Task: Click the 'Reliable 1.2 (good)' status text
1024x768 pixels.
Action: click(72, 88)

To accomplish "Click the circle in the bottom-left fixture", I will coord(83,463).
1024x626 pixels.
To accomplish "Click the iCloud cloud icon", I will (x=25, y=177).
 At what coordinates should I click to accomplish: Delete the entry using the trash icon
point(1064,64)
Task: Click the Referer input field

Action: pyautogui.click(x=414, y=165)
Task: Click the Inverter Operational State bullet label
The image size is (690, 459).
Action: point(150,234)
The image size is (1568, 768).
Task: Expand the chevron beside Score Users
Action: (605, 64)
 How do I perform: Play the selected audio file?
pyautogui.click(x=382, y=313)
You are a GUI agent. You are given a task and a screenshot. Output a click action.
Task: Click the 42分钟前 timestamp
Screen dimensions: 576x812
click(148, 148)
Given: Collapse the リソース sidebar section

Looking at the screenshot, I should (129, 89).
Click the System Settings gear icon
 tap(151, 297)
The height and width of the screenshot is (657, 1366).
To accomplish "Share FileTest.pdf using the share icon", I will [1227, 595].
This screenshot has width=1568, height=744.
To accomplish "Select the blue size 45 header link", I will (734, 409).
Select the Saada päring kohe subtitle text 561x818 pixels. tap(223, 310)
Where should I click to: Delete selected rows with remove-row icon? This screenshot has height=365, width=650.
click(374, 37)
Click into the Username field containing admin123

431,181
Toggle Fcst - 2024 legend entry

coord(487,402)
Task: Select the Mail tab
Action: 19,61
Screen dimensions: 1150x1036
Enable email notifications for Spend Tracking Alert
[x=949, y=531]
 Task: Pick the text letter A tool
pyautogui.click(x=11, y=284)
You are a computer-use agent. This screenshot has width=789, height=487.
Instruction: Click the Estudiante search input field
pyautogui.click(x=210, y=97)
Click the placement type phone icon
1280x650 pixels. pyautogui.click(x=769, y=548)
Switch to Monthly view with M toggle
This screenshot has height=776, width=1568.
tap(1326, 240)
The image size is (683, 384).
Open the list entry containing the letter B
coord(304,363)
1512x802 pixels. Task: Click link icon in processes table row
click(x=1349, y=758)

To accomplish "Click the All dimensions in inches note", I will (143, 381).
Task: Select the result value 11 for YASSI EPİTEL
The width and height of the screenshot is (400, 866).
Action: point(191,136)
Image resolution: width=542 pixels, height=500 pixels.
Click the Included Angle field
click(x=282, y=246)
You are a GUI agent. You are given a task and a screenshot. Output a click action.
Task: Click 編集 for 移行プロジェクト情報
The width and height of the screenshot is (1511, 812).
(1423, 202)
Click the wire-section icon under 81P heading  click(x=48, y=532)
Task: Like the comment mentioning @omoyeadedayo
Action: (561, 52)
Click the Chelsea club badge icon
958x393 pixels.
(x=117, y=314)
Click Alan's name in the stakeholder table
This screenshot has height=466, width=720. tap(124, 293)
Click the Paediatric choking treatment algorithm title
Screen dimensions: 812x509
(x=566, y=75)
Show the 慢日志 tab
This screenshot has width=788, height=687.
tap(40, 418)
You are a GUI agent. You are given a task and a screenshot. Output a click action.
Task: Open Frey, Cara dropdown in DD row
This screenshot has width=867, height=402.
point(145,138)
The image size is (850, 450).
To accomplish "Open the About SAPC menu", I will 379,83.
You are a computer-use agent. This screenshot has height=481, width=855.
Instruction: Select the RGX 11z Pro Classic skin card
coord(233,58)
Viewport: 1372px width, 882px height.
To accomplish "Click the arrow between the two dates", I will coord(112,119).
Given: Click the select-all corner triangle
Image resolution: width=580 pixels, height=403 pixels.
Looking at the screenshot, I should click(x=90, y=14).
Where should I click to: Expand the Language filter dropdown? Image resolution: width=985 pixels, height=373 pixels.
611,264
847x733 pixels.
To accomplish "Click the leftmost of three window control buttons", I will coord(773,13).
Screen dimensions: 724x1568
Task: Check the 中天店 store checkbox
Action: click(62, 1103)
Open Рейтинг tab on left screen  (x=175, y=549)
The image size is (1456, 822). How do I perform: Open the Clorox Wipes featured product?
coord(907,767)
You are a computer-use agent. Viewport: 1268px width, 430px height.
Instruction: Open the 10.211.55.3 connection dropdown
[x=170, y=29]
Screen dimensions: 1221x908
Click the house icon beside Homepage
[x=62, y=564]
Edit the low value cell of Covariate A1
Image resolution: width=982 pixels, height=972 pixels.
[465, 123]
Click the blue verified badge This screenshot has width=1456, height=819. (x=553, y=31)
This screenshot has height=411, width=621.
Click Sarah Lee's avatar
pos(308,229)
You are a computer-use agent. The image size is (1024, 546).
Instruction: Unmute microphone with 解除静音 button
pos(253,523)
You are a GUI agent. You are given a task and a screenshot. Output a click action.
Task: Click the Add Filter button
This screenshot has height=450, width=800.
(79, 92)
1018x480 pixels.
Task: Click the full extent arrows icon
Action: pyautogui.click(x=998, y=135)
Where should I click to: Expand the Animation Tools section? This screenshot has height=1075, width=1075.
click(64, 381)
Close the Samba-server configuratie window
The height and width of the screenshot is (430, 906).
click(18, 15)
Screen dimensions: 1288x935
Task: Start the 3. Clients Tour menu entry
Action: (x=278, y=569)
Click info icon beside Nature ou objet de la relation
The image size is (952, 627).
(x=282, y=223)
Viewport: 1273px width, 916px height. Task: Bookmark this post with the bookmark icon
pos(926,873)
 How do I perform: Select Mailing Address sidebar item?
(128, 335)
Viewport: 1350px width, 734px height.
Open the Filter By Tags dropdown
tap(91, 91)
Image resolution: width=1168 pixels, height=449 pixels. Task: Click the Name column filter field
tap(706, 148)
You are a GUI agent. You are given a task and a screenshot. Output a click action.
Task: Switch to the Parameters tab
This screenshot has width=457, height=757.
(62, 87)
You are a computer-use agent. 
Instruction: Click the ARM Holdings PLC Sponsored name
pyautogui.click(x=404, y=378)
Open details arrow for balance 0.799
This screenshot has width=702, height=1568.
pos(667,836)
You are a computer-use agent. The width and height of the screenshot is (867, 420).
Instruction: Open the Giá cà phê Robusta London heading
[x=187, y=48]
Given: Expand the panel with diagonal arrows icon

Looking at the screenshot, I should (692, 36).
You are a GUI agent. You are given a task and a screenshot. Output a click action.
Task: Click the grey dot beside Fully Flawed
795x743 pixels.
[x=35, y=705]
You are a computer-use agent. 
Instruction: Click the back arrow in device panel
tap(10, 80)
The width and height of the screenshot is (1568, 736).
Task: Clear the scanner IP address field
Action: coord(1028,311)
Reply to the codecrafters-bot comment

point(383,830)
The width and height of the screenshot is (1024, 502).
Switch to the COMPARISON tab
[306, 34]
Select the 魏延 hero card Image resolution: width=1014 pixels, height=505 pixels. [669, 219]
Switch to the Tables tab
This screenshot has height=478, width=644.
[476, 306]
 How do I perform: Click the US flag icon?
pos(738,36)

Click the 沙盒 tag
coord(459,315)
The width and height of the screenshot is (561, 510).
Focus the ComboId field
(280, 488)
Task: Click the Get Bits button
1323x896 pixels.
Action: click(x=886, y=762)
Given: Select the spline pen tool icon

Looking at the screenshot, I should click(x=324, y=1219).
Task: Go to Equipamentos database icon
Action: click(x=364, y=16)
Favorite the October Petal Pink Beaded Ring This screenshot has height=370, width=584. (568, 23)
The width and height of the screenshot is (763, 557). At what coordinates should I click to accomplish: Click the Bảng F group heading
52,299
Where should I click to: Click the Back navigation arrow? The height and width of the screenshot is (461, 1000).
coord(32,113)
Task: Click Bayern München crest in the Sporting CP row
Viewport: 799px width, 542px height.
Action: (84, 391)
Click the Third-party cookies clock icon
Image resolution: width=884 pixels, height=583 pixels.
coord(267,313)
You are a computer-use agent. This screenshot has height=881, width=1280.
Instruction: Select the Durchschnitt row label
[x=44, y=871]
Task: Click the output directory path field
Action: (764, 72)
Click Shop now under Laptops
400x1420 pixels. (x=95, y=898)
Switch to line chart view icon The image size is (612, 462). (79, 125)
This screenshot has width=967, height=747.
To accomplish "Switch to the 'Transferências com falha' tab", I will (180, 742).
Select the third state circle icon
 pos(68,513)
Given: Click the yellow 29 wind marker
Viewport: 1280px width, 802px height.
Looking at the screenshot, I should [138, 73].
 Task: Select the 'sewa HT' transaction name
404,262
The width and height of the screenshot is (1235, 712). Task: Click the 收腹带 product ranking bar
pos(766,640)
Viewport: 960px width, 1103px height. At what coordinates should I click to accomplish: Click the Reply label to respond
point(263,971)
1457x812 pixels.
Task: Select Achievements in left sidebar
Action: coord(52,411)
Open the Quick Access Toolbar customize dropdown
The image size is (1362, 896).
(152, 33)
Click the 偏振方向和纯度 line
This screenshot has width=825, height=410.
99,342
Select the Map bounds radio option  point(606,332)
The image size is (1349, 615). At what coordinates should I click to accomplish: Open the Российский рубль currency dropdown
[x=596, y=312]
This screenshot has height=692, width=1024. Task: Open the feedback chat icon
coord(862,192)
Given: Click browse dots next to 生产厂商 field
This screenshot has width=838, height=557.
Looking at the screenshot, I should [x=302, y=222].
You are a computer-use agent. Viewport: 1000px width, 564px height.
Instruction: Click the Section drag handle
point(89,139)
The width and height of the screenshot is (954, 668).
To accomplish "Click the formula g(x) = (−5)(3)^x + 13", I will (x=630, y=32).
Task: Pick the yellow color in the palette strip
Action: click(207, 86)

........

> _What you have to do_
I'd like the lines above from the one with "Select the 魏延" up to and including the one with "Task: Click Bayern" copied exactly, with no other lines.

> _Problem solution_
Select the 魏延 hero card Image resolution: width=1014 pixels, height=505 pixels. [669, 219]
Switch to the Tables tab
This screenshot has height=478, width=644.
[476, 306]
 How do I perform: Click the US flag icon?
pos(738,36)

Click the 沙盒 tag
coord(459,315)
The width and height of the screenshot is (561, 510).
Focus the ComboId field
(280, 488)
Task: Click the Get Bits button
1323x896 pixels.
Action: click(x=886, y=762)
Given: Select the spline pen tool icon

Looking at the screenshot, I should click(x=324, y=1219).
Task: Go to Equipamentos database icon
Action: click(x=364, y=16)
Favorite the October Petal Pink Beaded Ring This screenshot has height=370, width=584. (568, 23)
The width and height of the screenshot is (763, 557). At what coordinates should I click to accomplish: Click the Bảng F group heading
52,299
Where should I click to: Click the Back navigation arrow? The height and width of the screenshot is (461, 1000).
coord(32,113)
Task: Click Bayern München crest in the Sporting CP row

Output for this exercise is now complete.